Stored records:

****************

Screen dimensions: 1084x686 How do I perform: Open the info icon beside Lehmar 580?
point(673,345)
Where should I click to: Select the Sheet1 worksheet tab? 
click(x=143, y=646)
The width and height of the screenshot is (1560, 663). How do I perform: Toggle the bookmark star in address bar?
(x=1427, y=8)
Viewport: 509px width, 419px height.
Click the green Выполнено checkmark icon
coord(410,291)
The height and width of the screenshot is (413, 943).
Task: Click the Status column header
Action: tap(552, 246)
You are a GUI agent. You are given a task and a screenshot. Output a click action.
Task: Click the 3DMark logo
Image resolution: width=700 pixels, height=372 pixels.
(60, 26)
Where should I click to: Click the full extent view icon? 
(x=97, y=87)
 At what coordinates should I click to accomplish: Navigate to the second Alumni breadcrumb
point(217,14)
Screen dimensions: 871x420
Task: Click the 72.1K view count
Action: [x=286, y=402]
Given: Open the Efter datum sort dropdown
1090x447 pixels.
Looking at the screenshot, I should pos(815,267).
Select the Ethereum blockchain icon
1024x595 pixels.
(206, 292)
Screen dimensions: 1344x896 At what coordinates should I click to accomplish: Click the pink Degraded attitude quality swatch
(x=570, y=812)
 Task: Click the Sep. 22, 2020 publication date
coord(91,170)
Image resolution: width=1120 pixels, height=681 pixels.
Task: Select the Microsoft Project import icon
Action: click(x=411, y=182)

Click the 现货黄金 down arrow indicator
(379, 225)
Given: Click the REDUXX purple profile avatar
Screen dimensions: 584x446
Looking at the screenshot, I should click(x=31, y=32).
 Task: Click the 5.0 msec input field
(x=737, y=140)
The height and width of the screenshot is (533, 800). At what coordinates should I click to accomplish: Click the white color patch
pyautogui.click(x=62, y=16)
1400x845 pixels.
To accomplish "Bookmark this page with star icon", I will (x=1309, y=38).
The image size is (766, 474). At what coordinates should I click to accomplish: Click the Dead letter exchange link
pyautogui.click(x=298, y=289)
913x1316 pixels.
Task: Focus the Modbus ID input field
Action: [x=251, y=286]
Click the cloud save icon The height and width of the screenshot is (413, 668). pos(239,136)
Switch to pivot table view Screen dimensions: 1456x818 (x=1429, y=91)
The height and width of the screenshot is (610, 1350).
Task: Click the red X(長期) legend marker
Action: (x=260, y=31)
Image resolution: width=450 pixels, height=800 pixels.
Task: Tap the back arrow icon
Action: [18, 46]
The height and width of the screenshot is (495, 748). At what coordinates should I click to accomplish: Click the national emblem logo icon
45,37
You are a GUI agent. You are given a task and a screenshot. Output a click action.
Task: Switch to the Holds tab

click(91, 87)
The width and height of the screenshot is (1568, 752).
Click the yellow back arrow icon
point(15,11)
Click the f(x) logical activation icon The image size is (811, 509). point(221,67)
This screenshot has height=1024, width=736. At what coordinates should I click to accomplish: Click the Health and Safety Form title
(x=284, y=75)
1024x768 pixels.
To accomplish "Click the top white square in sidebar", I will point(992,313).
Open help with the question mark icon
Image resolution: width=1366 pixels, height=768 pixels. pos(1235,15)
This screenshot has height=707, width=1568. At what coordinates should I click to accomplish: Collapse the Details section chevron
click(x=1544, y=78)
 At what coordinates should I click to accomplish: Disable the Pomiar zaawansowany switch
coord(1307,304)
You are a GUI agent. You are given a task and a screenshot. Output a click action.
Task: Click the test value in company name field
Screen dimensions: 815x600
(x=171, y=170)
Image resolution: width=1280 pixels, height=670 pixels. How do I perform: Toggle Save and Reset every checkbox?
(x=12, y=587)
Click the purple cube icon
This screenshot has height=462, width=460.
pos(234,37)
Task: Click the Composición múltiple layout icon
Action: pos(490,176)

****************

Exercise prompt: Whenever a line above includes "will", copy it in full.

Answer for this exercise:
To accomplish "Bookmark this page with star icon", I will (x=1309, y=38).
To accomplish "Click the top white square in sidebar", I will point(992,313).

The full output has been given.